L’exposition avait été présentée à Arles en 2014 et illustre la fascination européenne pour le Maroc et sa pléiade de formes et de couleurs entre 1850 et 1950. L’exposition comprend des œuvres de grands photographes tels qu’Antonio Cavilla, Marcelin Flandrin ou encore Georges Washington Wilson. Nous voyons donc représentées dans une sobriété et un purisme frappant la beauté et la force du sujet marocain, juif, arabe ou encore berbère perçant la lentille d’un regard droit et fier ou le détournant pris de surprise dans une scène du quotidien. Ces hommes et femmes anonymes, dont le reflet capturé à Tanger, Tétouan, Moulay Idriss, Meknès, Fès ainsi que dans la Chaouïa, le Haut Atlas ou au sud du Maroc, éblouit encore de mystère, portent 
le Maroc dans sa diversité.

Certains de ses clichés, particulièrement ceux du Français Jean Besancenot, avaient été spécialement conçus comme moyens de documentation visuelle des costumes et parures marocaines et le but a été atteint.
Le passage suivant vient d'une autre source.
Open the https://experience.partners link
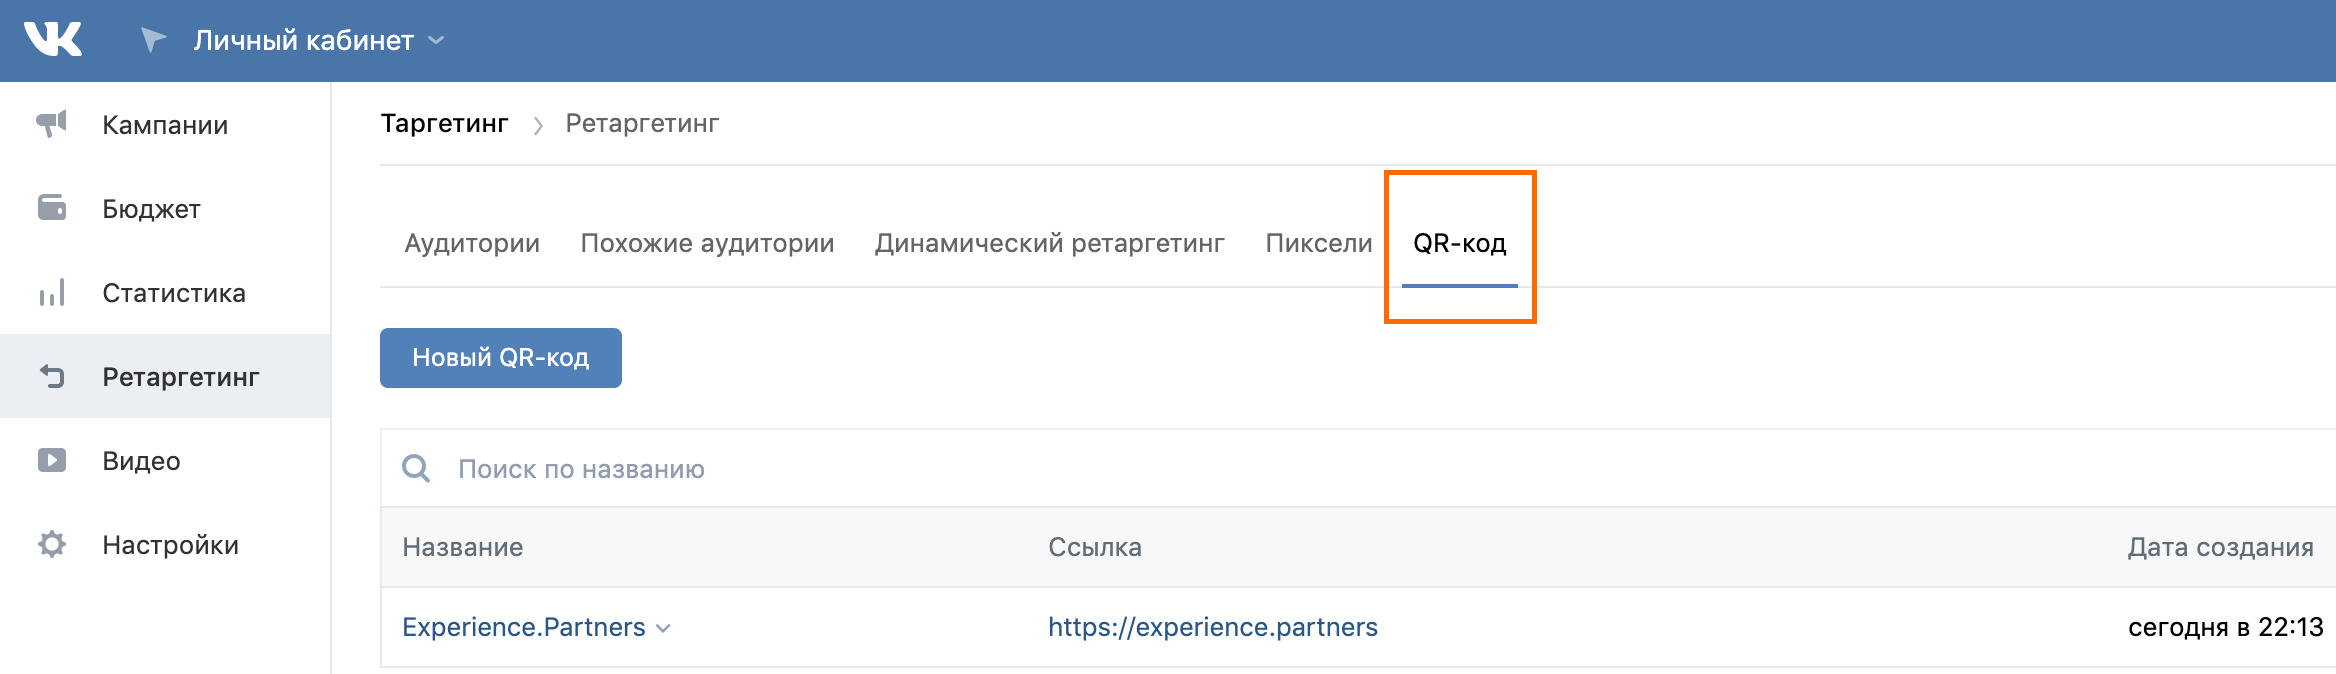2336x674 pixels. click(x=1212, y=627)
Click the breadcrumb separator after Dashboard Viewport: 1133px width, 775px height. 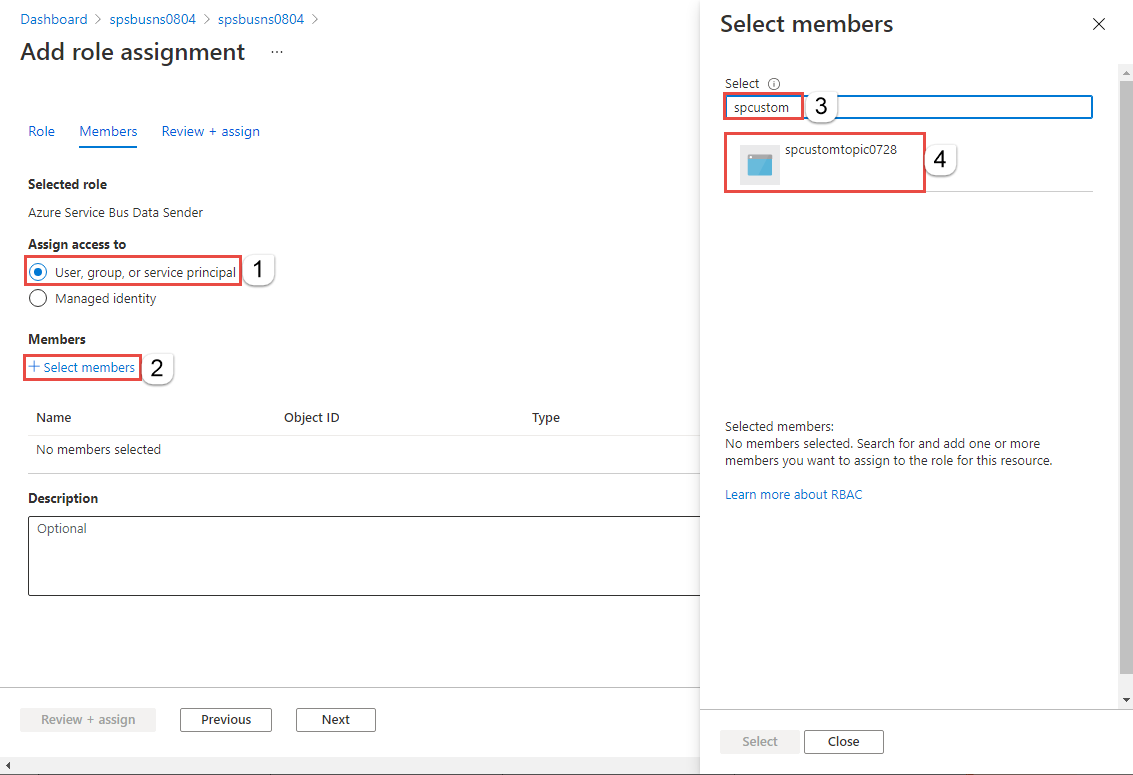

Les visiteurs auront le plaisir de redécouvrir les caftans à l’ancienne, ceinturés et tissés de fil de soie, aux épaules tombantes et larges, les fibules aux formes et tailles diverses pendant aux oreilles de femmes tatouées, le «Melhfa» et le «Haïk», ainsi que le «Chèche», le burnous ou la «Derâa». Cette exposition transporte le Casablancais, enfermé dans un quotidien au rythme infernal, dans une époque autre si proche 
et pourtant si lointaine où le temps s’écoulait autrement.